++++ STORED ROWS ++++

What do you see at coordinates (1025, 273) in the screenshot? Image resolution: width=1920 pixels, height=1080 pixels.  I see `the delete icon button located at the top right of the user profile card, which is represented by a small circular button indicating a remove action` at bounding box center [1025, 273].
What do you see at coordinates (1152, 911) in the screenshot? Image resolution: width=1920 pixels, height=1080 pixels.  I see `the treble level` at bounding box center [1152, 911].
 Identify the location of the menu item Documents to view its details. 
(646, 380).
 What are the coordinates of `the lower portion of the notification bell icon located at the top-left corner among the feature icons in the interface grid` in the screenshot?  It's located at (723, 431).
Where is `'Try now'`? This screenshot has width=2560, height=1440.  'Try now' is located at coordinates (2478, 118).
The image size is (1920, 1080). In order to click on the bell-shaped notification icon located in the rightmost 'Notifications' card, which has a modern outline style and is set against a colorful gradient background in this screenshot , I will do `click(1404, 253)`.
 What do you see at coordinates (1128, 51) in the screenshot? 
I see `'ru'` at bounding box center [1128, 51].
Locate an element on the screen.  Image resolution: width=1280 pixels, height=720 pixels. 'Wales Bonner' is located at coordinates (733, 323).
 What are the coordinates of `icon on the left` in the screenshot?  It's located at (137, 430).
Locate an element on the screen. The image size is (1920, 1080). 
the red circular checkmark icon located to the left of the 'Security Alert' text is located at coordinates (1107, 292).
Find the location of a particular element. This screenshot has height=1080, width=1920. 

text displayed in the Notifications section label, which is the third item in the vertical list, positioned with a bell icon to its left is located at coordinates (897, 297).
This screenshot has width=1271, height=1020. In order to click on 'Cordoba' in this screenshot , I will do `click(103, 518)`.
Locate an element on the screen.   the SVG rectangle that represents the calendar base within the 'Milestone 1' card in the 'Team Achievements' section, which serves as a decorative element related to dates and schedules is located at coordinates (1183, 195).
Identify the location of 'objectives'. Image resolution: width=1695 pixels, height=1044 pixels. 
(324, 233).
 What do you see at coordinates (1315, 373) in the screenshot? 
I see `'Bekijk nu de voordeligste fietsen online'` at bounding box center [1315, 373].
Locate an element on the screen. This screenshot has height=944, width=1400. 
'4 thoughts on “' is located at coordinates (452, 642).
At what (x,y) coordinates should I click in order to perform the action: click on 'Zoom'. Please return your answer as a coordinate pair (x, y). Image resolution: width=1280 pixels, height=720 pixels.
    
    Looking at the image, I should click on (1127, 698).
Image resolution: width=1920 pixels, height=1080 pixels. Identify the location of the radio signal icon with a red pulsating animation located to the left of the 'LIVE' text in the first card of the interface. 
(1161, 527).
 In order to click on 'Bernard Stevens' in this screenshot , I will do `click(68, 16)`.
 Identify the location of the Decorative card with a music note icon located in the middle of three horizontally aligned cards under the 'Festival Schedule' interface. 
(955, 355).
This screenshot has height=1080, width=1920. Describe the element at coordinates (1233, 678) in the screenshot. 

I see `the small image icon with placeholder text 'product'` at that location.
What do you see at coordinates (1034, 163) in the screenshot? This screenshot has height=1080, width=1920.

++++

**WHAT YOU WILL DO:**
Swap "Locate an element on the screen" for "Find an element on the screen" in every item above and write the lines out again with nothing else changed.

**SOLUTION BELOW:**
What do you see at coordinates (1025, 273) in the screenshot? Image resolution: width=1920 pixels, height=1080 pixels.  I see `the delete icon button located at the top right of the user profile card, which is represented by a small circular button indicating a remove action` at bounding box center [1025, 273].
What do you see at coordinates (1152, 911) in the screenshot? Image resolution: width=1920 pixels, height=1080 pixels.  I see `the treble level` at bounding box center [1152, 911].
 Identify the location of the menu item Documents to view its details. 
(646, 380).
 What are the coordinates of `the lower portion of the notification bell icon located at the top-left corner among the feature icons in the interface grid` in the screenshot?  It's located at (723, 431).
Where is `'Try now'`? This screenshot has width=2560, height=1440.  'Try now' is located at coordinates (2478, 118).
The image size is (1920, 1080). In order to click on the bell-shaped notification icon located in the rightmost 'Notifications' card, which has a modern outline style and is set against a colorful gradient background in this screenshot , I will do `click(1404, 253)`.
 What do you see at coordinates (1128, 51) in the screenshot? 
I see `'ru'` at bounding box center [1128, 51].
Find an element on the screen.  Image resolution: width=1280 pixels, height=720 pixels. 'Wales Bonner' is located at coordinates (733, 323).
 What are the coordinates of `icon on the left` in the screenshot?  It's located at (137, 430).
Find an element on the screen. The image size is (1920, 1080). 
the red circular checkmark icon located to the left of the 'Security Alert' text is located at coordinates (1107, 292).
Find the location of a particular element. This screenshot has height=1080, width=1920. 

text displayed in the Notifications section label, which is the third item in the vertical list, positioned with a bell icon to its left is located at coordinates (897, 297).
This screenshot has width=1271, height=1020. In order to click on 'Cordoba' in this screenshot , I will do `click(103, 518)`.
Find an element on the screen.   the SVG rectangle that represents the calendar base within the 'Milestone 1' card in the 'Team Achievements' section, which serves as a decorative element related to dates and schedules is located at coordinates (1183, 195).
Identify the location of 'objectives'. Image resolution: width=1695 pixels, height=1044 pixels. 
(324, 233).
 What do you see at coordinates (1315, 373) in the screenshot? 
I see `'Bekijk nu de voordeligste fietsen online'` at bounding box center [1315, 373].
Find an element on the screen. This screenshot has height=944, width=1400. 
'4 thoughts on “' is located at coordinates (452, 642).
At what (x,y) coordinates should I click in order to perform the action: click on 'Zoom'. Please return your answer as a coordinate pair (x, y). Image resolution: width=1280 pixels, height=720 pixels.
    
    Looking at the image, I should click on (1127, 698).
Image resolution: width=1920 pixels, height=1080 pixels. Identify the location of the radio signal icon with a red pulsating animation located to the left of the 'LIVE' text in the first card of the interface. 
(1161, 527).
 In order to click on 'Bernard Stevens' in this screenshot , I will do `click(68, 16)`.
 Identify the location of the Decorative card with a music note icon located in the middle of three horizontally aligned cards under the 'Festival Schedule' interface. 
(955, 355).
This screenshot has height=1080, width=1920. Describe the element at coordinates (1233, 678) in the screenshot. 

I see `the small image icon with placeholder text 'product'` at that location.
What do you see at coordinates (1034, 163) in the screenshot? This screenshot has height=1080, width=1920.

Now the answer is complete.